The PN can limit the epicardial ablation of ventricular tachycardia (VT).
From 2010 to 2017, 363 patients undergoing VT epicardial ablation at a single center were studied. Before the ablation, we used high output (20-mA) pacing maneuvers to verify the course of the PN. When we observed its capture, we used 1 of 3 different approaches to protect it: 1) non-balloon strategy (nerve-sparing ablation), 2) PN displacement with a small balloon (6 mm × 20 mm), or 3) PN displacement with a large balloon (20 mm × 45 mm).

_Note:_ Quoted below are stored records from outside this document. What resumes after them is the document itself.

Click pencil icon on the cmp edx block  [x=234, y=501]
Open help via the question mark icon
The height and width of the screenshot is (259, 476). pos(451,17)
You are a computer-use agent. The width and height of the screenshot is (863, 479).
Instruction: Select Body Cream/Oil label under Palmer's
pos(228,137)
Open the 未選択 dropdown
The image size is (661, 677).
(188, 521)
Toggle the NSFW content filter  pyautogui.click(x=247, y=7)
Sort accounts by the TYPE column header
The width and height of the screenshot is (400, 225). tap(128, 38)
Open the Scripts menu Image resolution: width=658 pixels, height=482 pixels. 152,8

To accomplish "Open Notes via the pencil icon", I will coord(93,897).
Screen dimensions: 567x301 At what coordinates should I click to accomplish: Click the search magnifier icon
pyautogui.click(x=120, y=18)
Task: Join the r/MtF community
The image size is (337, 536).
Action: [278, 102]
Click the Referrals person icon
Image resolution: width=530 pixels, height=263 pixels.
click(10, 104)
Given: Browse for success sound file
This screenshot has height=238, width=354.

PN capture occurred in 25 patients (7%) at the target ablation site. The most common cause was myocarditis (12 patients [48%]), and the incidence of the PN limitation was significantly higher in myocarditis than in other causes (19% vs. 4%, respectively; p = 0.0002). PN displacement was attempted in 7 patients by using large balloons and in 6 patients with small balloons, resulting in successful PN displacements and complete late potential (LP) abolition in 6 patients (86%) and 3 patients (50%), respectively. Among the 12 patients in whom the non-balloon strategy was used, only 1 patient (8%) achieved LP abolition (compared with the large balloon group; p = 0.002), whereas 3 patients experienced PN paralysis.
The PN limited the epicardial ablation in 7% of patients. Because nerve-sparing ablations often resulted in PN injuries, a possible solution could be to displace the PN with a large balloon, leading to a safer procedure and completion of LP abolition.